Incoming files to the smamob dictionary.

These files are entries on their way to a smanob dictionary.

The files are on the csv (comma separated) format, like this:
"lemma"<tab>"POS"<tab>"translation"<tab>"...

The fourth field onwards is heterogenous. Some files miss the POS field.

The files have to be in the folloing table format:
lemma<SPACE>_<SPACE>POS<SPACE>_<SPACE>meaning_1<COMMA>meaning_2<COMMA>meaning_3<SEMICOLON>meaning_n ...
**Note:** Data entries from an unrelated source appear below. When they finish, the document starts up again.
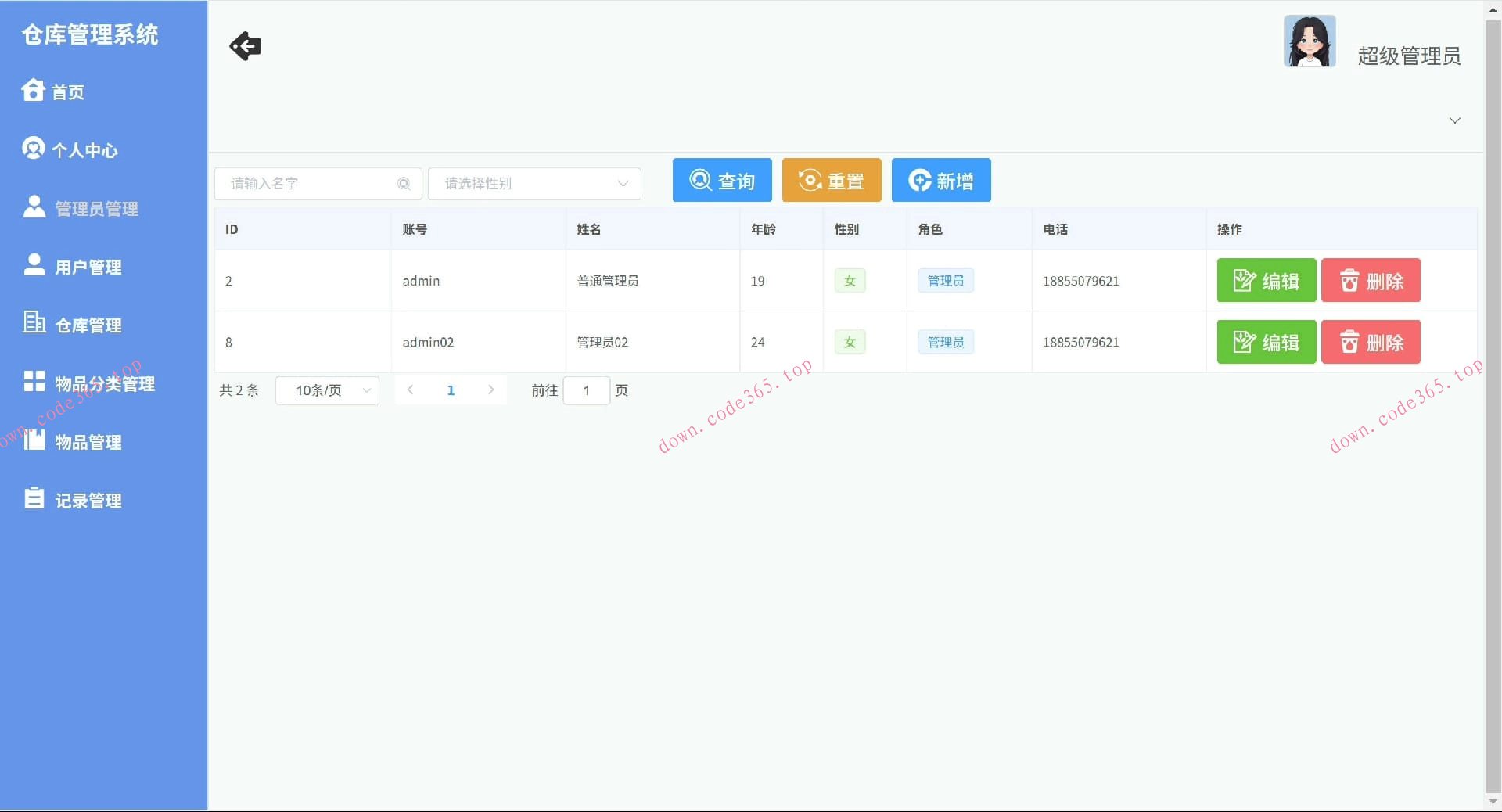Click 删除 on the admin row
Viewport: 1502px width, 812px height.
(1370, 280)
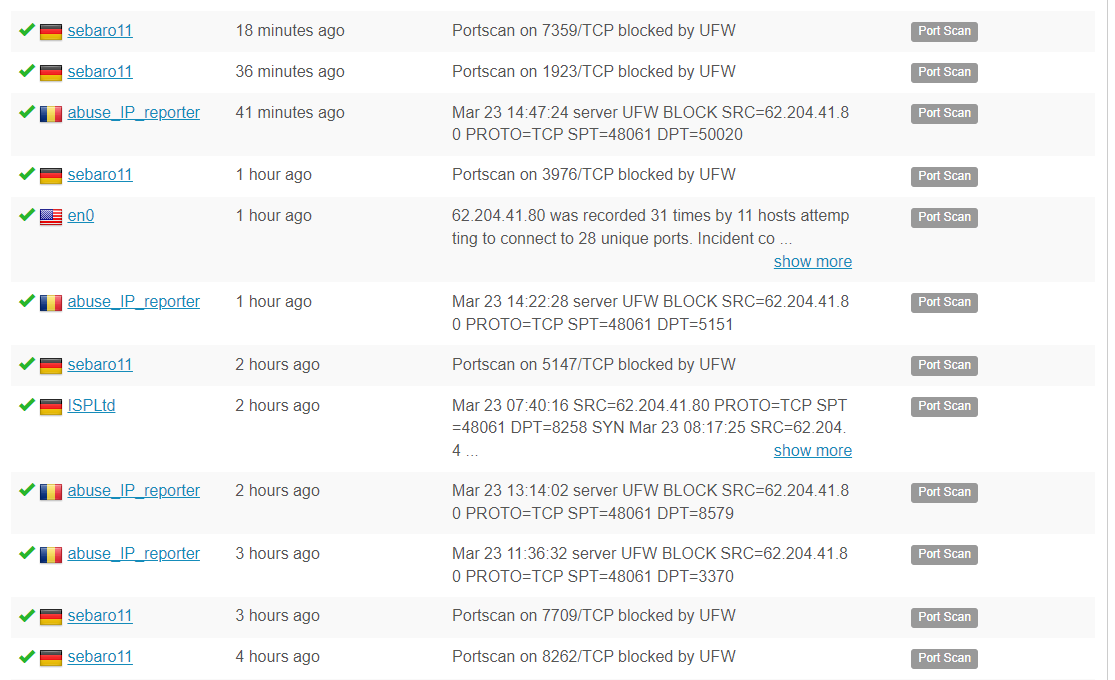
Task: Click the German flag next to ISPLtd
Action: coord(50,407)
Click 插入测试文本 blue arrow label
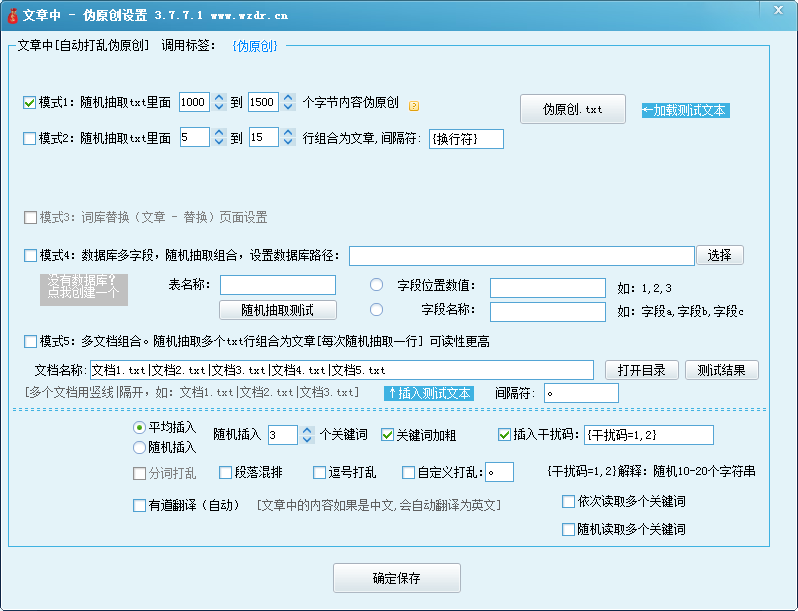 [429, 393]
The resulting csv files should then be converted to xml and fed to 
our dictionary platforms.

The major challenge in this phase is to reduce the multiple entries of
the sma lemmas. (@cip: ???)


Todolist:

1. Empty rest.csv to the other files, primarily to noun.csv.
2. Make the lemma entries unique.
3. Make the csv files adjust to the target format.
4. Do the conversion. @cip: done!

Just try the following:

java -Xmx2048m net.sf.saxon.Transform -it main table2xml.xsl inFile=test_t2x.csv

and after that have a look at the output

vi out/test_t2x.csv.xml


5. etc.


POS tags:
v1, ..., v6, and the rest (odd, contract, irregularI) are "v".